Here’s the past eleven quarters of the wireless industry’s postpaid net additions:
Many of those who look at the industry have compared T-Mobile US’ performance to Sprint, noting that the upstart is gaining on the No. 3 wireless provider (although they are close on branded prepaid, they lag Sprint by about seven million postpaid subscribers when you allocate a portion of T-Mobile US; 3.4 million M2M customers to retail).
T-Mobile US is already the third most profitable wireless carrier, generating more than $1.2 billion more in adjusted earnings before interest, taxes, depreciation and amortization over the past four quarters.
The real question is: “Should we have been comparing T-Mobile US to AT&T Mobility?” There’s a lot of back-and-forth about the failed merger, and everyone winced at the thought of T-Mobile US merging with a no-contract CDMA provider named Metro PCS. Then we have the bizarre investor day in Germany with a new CEO who “didn’t even come from our industry” (an actual quote from a wireless colleague of mine who now admits he underestimated John Legere’s understanding of customer buying behaviors and handset development).

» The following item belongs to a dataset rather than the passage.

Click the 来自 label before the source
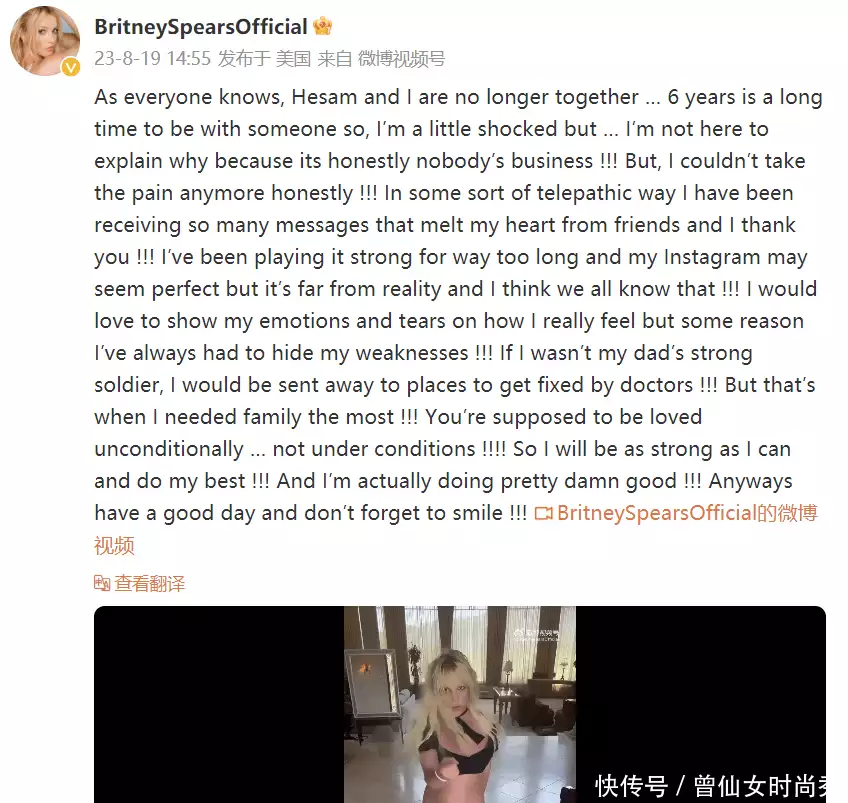 [x=334, y=58]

Look at the 2013 year-to-date postpaid growth for T-Mobile US and AT&T Mobility above. On a purely postpaid basis, AT&T Mobility has grown 1.21 million postpaid net additions, and T-Mobile US has grown 1.14 million. A mere 73,000 net additions separate the two, and that does not include M2M for T-Mobile US (340,000 net additions so far in 2013). This is an incredible achievement for T-Mobile US considering:
–AT&T Mobility’s network serves 55 million more of the U.S. population, which means that in the markets where AT&T Mobility and T-Mobile US compete, T-Mobile US has added more customers than AT&T Mobility.
–AT&T Mobility has a sizable enterprise presence. This year has been a terrific year for enterprise customer takeaways from Sprint as they completed their iDEN transition. So long as AT&T Mobility took away 73,000 more iDEN customers than T-Mobile US (which is highly likely), T-Mobile US acquired more postpaid consumer customers than AT&T Mobility.

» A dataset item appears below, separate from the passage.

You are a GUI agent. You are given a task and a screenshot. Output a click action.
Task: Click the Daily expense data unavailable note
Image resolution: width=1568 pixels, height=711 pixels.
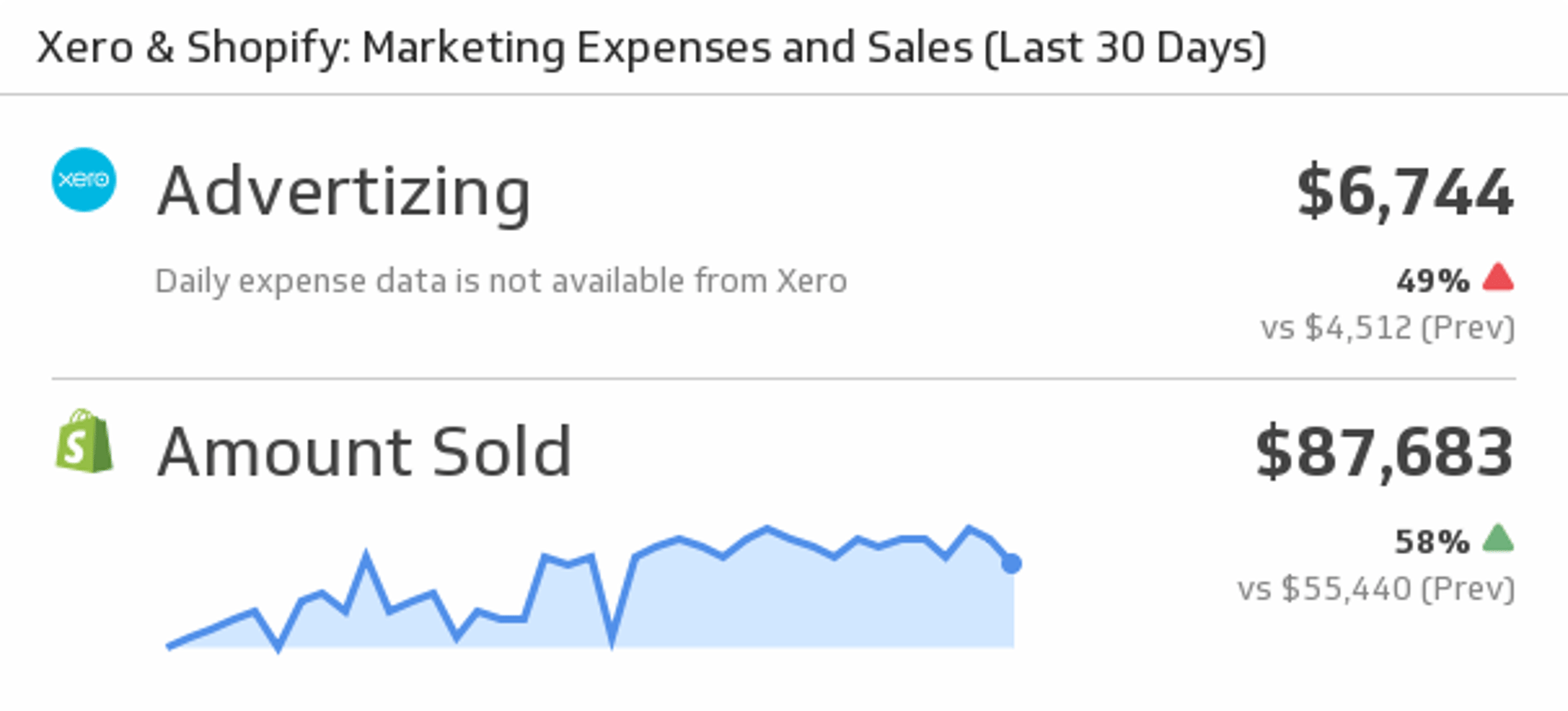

–AT&T Mobility had the iPhone for the entire year, T-Mobile US did not. It’s hard to remember a time when T-Mobile US did not
have the iPhone, but they have only been selling the iPhone5/5C/5S since mid-April. They did convert a large number of AT&T Mobility iPhones to the T-Mobile US network prior to selling new iPhones (1.7 million as of the December 2012 investor day).
–AT&T Mobility has been selling a lot of tablets to enterprises and consumers, while T-Mobile US is just getting started. While the postpaid base does not include connected devices, AT&T Mobility’s shared plans clearly make the process of adding a tablet easier.
T-Mobile US already has more prepaid customers than AT&T Mobility (15 million for T-Mobile US vs. 7.4 million for AT&T Mobility). They are clearly winning share versus AT&T Mobility in the mobile virtual network operator/wholesale space (1.039 million gain for T-Mobile US vs. 951,000 loss for AT&T Mobility year-to-date). They are much smaller in postpaid (AT&T Mobility is 3.3-times larger in total, and probably 2.1-times larger in consumer).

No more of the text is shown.